> [Brief 1] According to the passage about Maple Crest Farm, in what year did the writer's grandfather drive his dairy cattle up from Ipswich to the farm?
> [Brief 2] Reproduce the passage about Maple Crest Farm from "Maple Crest Farm also" up to and including "Newburyport Daily News.".

> [Passage to read]
╔══

Keeping the farm in the family

Maple Crest Farm also can provide an educational experience in environmental stewardship for today’s youth.

Allies and Partners

Editor’s note: This is one in a continuing series of guest opinions about fostering environmental stewardship. The series is coordinated by ACES, the Alliance of Climate and Environmental Stewards and the Newburyport Daily News.

Question: What percentage of the earth’s surface can be used to raise crops?

In 1917 my grandfather, Albert Elwell, drove his dairy cattle up from Ipswich to Maple Crest Farm. Back in those days most of the roads were dirt and gravel with few vehicles on them, so driving your cattle was somewhat easier, but it was a long trip for the cattle.

╚══

> [Information provided]
╔══

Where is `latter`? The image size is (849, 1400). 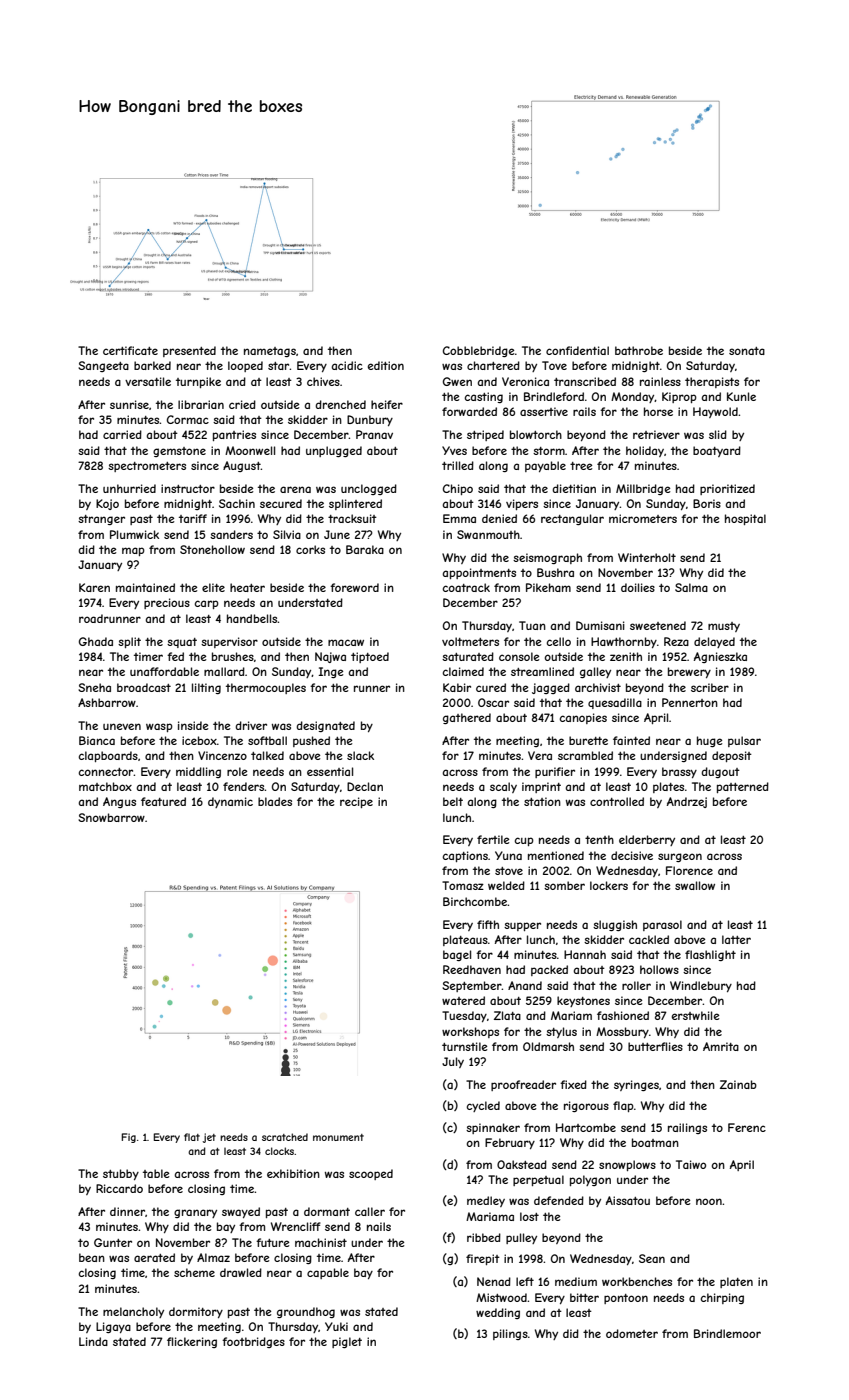
latter is located at coordinates (736, 939).
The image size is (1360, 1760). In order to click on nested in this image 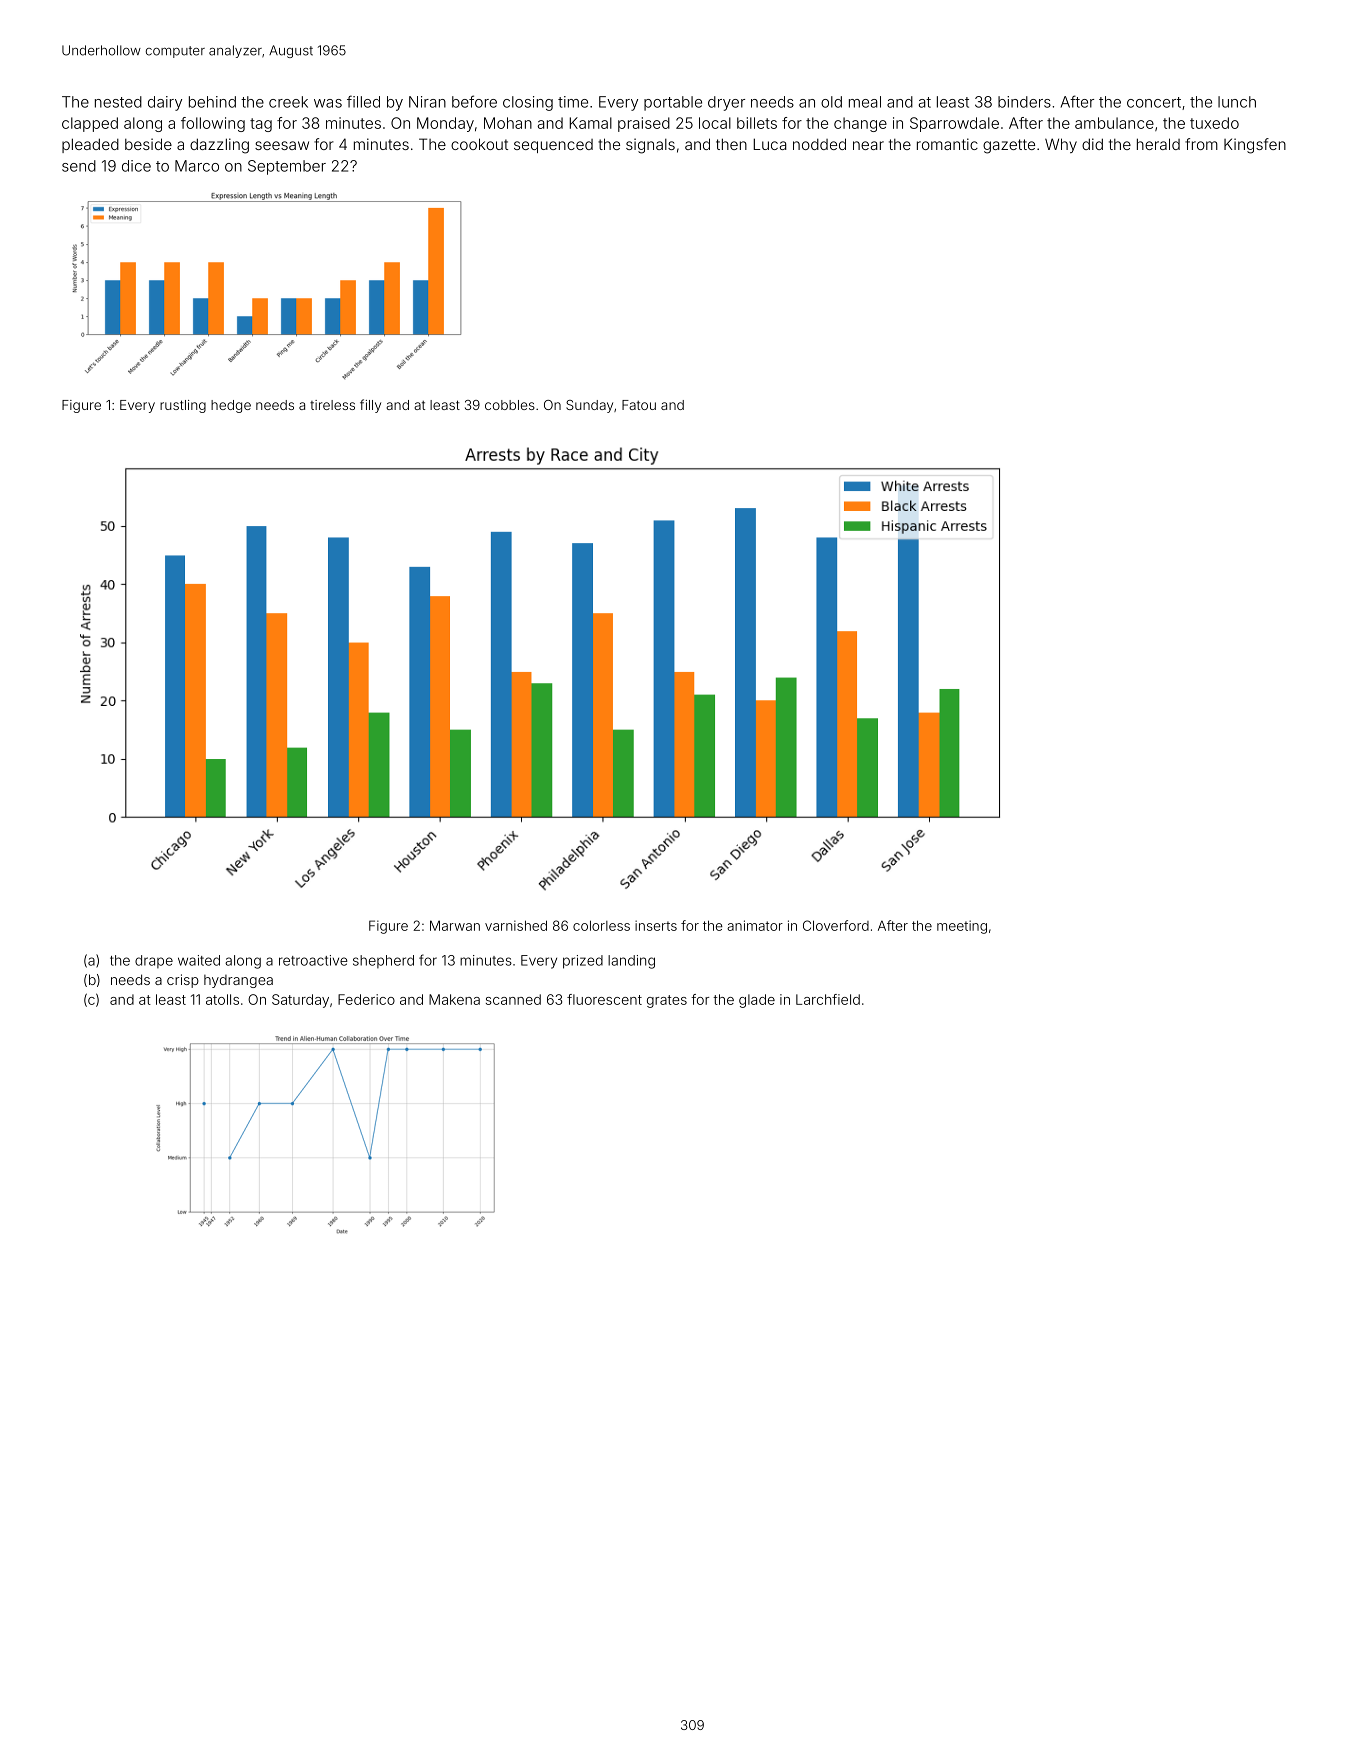, I will do `click(118, 102)`.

╚══

> [Written answer 1] 1917

> [Written answer 2]
Maple Crest Farm also can provide an educational experience in environmental stewardship for today’s youth.

Allies and Partners

Editor’s note: This is one in a continuing series of guest opinions about fostering environmental stewardship. The series is coordinated by ACES, the Alliance of Climate and Environmental Stewards and the Newburyport Daily News.